● Task statement
From the entries below, retype only the lines from the one with "The image size" through the one with "You are a GUI", exactly as written.

● Saved entries
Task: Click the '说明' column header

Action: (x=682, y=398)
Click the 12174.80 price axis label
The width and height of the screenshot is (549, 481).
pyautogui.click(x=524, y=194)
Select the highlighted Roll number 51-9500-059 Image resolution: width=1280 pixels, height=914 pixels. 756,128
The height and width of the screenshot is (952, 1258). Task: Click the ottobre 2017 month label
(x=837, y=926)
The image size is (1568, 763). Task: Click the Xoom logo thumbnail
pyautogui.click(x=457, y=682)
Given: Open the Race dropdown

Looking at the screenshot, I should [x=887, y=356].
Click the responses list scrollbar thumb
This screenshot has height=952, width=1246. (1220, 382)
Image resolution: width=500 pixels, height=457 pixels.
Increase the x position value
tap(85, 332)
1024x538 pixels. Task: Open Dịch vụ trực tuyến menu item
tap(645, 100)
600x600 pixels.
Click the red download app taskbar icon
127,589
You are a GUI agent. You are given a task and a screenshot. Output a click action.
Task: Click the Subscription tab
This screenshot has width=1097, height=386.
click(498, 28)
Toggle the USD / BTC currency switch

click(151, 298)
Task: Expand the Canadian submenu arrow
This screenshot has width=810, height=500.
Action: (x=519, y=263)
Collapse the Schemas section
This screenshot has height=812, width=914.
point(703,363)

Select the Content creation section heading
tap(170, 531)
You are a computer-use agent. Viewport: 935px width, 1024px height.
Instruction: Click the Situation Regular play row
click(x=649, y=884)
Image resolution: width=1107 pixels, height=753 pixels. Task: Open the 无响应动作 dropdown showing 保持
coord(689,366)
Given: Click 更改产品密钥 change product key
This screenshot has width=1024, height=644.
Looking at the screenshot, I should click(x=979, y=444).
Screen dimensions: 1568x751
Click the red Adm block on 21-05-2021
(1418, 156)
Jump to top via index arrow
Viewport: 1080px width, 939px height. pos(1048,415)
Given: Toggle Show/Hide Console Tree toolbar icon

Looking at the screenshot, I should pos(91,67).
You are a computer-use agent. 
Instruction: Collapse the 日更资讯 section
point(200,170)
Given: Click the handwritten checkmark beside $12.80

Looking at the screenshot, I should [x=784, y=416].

● Written response
The image size is (1568, 763). Task: Click the Xoom logo thumbnail
pyautogui.click(x=457, y=682)
Given: Open the Race dropdown

Looking at the screenshot, I should [x=887, y=356].
Click the responses list scrollbar thumb
This screenshot has height=952, width=1246. (1220, 382)
Image resolution: width=500 pixels, height=457 pixels.
Increase the x position value
tap(85, 332)
1024x538 pixels. Task: Open Dịch vụ trực tuyến menu item
tap(645, 100)
600x600 pixels.
Click the red download app taskbar icon
127,589
You are a GUI agent. You are given a task and a screenshot. Output a click action.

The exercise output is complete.